SELECTED EXCERPT.
================================

The father of the groom is actually my old youth pastor...so I don't think there will be much worries about that. Thanks for your opinion though. I'll definately ask if they want any specific shots.

-Dan
JackW wrote on 10/5/2005, 6:31 PM
Dan, if at all possible, get a second camera and a friend to operate it. The bride only comes down the aisle once: if for some reason you miss the moment, there's no way to do it over. That second camera can really save the day.

Also, if you can, put a wireless mic on the groom. If you can't, put the second camera as close to the bride, groom and pastor as possible and run a wire from the camera to a mic placed close to them on a stand. If you can't get a mic up there, then put the second camera in the front row and use the camera mic. Hearing the vows is more important than getting good video of the vows being spoken. It doesn't matter how good the video is if folks can't hear what's being said.

Also, no matter what, use a tripod. Once the bride walks down the aisle, getting closeups of the bride, groom, pastor and any readers is important, and you can't get good closeups without having the camera rock solid on a tripod. You'll probably have to be at the rear of the church, so you'll have to zoom in to get tight shots and the tripod will assure that those shots look really good.

At the reception, the "must have" shots are of the bride and groom coming into the reception hall, the cake cutting, toasts, first dance, garter and bouquet throwing. If they're leaving in a special way -- in a Rolls Royce, for example -- you'll probably want to tape that as well.

If you still have the second camera person available, have them stand near the DJ's speakers while the toasts are being given. This camera will pick up what's being said by the folks using the mic for the toasts. If you're alone, get as close to the toast givers as possible so your camera mic can pick up what's said.

My suggestions don't describe the ideal, but I don't imagine you have access to sophisticated sound equipment and what I've described here will work.

Get some good shots of guests going through the buffet line and at dinner. Don't use pictures of them eating or chewing (looks pretty awful), but go for folks talking, laughing, etc.

Shoot some of the dancing standing on a chair. This provides a nice change in your shots, as well as giving a good view of the dancers.

================================

Substitute "horse-drawn carriage" for "Rolls Royce" and write out the passage of the wedding videography advice that opens with "At the reception, the" and closes with "up what's said.". The records that come next are not needed for this work.

ITEMS.
================================

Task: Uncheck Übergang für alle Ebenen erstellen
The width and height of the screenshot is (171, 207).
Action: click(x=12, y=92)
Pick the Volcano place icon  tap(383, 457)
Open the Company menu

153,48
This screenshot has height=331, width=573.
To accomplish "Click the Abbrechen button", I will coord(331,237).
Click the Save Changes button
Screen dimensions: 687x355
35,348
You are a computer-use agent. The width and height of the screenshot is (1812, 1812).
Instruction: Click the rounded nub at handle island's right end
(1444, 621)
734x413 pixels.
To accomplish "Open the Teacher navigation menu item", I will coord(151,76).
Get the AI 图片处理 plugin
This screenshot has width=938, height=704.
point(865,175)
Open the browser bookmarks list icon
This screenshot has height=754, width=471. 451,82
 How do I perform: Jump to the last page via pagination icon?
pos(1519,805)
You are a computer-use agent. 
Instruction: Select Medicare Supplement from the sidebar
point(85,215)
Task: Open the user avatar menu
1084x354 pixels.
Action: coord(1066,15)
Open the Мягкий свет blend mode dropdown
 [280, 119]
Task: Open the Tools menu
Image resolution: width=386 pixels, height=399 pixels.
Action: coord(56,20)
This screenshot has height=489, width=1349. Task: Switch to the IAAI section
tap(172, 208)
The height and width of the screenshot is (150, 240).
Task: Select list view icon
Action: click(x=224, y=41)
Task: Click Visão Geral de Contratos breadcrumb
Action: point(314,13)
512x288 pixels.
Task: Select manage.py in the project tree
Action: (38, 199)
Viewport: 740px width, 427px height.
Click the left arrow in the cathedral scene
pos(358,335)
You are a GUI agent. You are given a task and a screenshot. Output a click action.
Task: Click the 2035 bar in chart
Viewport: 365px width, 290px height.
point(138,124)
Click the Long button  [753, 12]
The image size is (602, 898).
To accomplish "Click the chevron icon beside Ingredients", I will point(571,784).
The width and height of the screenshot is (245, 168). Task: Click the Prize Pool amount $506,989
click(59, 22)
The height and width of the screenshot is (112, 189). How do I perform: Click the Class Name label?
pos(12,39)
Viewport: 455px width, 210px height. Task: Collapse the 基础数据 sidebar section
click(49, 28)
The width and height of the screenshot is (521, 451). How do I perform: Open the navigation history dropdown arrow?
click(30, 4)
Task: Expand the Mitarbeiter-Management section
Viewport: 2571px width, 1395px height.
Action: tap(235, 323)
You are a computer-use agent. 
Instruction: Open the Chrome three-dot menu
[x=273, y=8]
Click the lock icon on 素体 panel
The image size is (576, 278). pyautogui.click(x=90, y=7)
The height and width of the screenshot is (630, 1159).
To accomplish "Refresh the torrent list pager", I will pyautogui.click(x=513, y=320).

================================

THE RESULT.
At the reception, the "must have" shots are of the bride and groom coming into the reception hall, the cake cutting, toasts, first dance, garter and bouquet throwing. If they're leaving in a special way -- in a horse-drawn carriage, for example -- you'll probably want to tape that as well.

If you still have the second camera person available, have them stand near the DJ's speakers while the toasts are being given. This camera will pick up what's being said by the folks using the mic for the toasts. If you're alone, get as close to the toast givers as possible so your camera mic can pick up what's said.